Required action –
Print the full listing exactly.

Material for this task –
************

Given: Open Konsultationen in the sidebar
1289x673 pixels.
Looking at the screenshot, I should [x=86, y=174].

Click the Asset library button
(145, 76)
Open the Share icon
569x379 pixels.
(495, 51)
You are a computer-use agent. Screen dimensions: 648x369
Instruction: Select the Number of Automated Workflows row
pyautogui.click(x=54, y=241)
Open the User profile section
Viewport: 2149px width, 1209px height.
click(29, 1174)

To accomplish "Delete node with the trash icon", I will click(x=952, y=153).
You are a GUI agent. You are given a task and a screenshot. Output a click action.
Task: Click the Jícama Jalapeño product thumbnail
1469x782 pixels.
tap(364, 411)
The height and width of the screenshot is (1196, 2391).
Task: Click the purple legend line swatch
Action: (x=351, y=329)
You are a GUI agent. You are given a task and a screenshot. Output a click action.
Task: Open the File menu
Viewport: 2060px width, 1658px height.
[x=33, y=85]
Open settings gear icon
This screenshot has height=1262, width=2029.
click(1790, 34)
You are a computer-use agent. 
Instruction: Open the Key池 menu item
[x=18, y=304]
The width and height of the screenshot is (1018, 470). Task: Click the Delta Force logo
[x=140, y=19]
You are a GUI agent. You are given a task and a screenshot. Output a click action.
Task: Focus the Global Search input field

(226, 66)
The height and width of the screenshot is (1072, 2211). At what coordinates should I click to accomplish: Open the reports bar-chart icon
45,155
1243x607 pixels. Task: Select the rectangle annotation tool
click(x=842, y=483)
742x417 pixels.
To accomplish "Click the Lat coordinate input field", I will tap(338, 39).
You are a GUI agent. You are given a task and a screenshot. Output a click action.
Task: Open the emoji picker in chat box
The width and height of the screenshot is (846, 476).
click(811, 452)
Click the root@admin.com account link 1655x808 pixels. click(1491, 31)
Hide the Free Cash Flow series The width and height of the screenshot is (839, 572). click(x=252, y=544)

************

Answer box –
Given: Open Konsultationen in the sidebar
1289x673 pixels.
Looking at the screenshot, I should [x=86, y=174].

Click the Asset library button
(145, 76)
Open the Share icon
569x379 pixels.
(495, 51)
You are a computer-use agent. Screen dimensions: 648x369
Instruction: Select the Number of Automated Workflows row
pyautogui.click(x=54, y=241)
Open the User profile section
Viewport: 2149px width, 1209px height.
click(29, 1174)

To accomplish "Delete node with the trash icon", I will click(x=952, y=153).
You are a GUI agent. You are given a task and a screenshot. Output a click action.
Task: Click the Jícama Jalapeño product thumbnail
1469x782 pixels.
tap(364, 411)
The height and width of the screenshot is (1196, 2391).
Task: Click the purple legend line swatch
Action: (x=351, y=329)
You are a GUI agent. You are given a task and a screenshot. Output a click action.
Task: Open the File menu
Viewport: 2060px width, 1658px height.
[x=33, y=85]
Open settings gear icon
This screenshot has height=1262, width=2029.
click(1790, 34)
You are a computer-use agent. 
Instruction: Open the Key池 menu item
[x=18, y=304]
The width and height of the screenshot is (1018, 470). Task: Click the Delta Force logo
[x=140, y=19]
You are a GUI agent. You are given a task and a screenshot. Output a click action.
Task: Focus the Global Search input field

(226, 66)
The height and width of the screenshot is (1072, 2211). At what coordinates should I click to accomplish: Open the reports bar-chart icon
45,155
1243x607 pixels. Task: Select the rectangle annotation tool
click(x=842, y=483)
742x417 pixels.
To accomplish "Click the Lat coordinate input field", I will tap(338, 39).
You are a GUI agent. You are given a task and a screenshot. Output a click action.
Task: Open the emoji picker in chat box
The width and height of the screenshot is (846, 476).
click(811, 452)
Click the root@admin.com account link 1655x808 pixels. click(1491, 31)
Hide the Free Cash Flow series The width and height of the screenshot is (839, 572). click(x=252, y=544)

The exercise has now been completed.